Top of Supplied data

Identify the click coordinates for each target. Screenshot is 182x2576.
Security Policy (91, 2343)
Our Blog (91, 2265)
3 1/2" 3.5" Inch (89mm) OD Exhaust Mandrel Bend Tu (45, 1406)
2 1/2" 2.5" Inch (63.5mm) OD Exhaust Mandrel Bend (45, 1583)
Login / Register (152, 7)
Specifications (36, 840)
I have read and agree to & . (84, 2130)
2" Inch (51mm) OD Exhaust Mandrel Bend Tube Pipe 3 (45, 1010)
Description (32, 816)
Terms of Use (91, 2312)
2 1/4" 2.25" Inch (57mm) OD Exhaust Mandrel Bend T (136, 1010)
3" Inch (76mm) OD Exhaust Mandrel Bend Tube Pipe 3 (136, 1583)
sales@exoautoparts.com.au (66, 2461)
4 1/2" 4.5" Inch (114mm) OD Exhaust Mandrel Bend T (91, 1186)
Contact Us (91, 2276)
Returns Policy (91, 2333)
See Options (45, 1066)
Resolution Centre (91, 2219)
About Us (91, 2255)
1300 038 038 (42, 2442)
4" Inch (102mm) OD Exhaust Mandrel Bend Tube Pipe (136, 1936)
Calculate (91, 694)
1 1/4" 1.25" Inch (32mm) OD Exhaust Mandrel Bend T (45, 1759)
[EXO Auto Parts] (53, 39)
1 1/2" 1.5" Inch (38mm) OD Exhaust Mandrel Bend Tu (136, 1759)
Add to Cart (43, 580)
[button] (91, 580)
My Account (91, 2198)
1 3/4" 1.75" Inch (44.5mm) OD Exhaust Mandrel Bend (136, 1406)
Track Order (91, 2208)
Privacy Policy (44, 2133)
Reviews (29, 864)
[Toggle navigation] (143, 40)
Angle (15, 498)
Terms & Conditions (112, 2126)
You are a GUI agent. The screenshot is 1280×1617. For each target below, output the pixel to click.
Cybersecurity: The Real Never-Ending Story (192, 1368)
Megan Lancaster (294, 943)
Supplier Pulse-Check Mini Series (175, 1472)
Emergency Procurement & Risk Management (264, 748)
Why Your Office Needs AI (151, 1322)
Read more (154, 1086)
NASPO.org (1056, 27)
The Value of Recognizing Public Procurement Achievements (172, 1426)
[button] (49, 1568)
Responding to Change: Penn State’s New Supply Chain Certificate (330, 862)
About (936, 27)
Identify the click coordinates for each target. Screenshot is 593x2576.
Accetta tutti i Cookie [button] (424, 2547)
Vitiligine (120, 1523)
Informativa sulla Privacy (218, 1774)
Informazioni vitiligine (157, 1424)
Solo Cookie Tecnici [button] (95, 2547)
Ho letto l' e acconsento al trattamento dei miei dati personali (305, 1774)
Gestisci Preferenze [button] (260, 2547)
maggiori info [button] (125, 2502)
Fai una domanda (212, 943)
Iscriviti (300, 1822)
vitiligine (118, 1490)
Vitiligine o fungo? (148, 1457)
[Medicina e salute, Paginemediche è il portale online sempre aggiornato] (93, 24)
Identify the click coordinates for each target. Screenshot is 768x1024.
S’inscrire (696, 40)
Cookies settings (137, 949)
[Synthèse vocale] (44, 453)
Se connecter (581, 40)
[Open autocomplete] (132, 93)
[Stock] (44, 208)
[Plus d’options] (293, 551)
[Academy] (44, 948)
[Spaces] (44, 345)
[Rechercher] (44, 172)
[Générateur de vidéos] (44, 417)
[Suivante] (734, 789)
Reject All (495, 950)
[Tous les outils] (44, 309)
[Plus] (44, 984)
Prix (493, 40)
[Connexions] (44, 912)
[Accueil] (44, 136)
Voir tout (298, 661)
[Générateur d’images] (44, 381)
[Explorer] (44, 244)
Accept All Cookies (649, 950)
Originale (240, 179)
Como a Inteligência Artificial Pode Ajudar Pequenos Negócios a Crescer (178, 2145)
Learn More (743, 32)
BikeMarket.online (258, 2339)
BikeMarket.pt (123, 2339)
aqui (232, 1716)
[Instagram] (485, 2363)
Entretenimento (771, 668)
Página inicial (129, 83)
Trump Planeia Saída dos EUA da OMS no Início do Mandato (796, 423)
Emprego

Bottom of Supplied data

▶ _Goal of the exercise_
All lines above from the one with "[Toggle navigation] (143, 40)" to the one with "[button] (49, 1568)", inclusive, should be copied exactly, and no other lines.

▶ _Result of the task_
[Toggle navigation] (143, 40)
Angle (15, 498)
Terms & Conditions (112, 2126)
You are a GUI agent. The screenshot is 1280×1617. For each target below, output the pixel to click.
Cybersecurity: The Real Never-Ending Story (192, 1368)
Megan Lancaster (294, 943)
Supplier Pulse-Check Mini Series (175, 1472)
Emergency Procurement & Risk Management (264, 748)
Why Your Office Needs AI (151, 1322)
Read more (154, 1086)
NASPO.org (1056, 27)
The Value of Recognizing Public Procurement Achievements (172, 1426)
[button] (49, 1568)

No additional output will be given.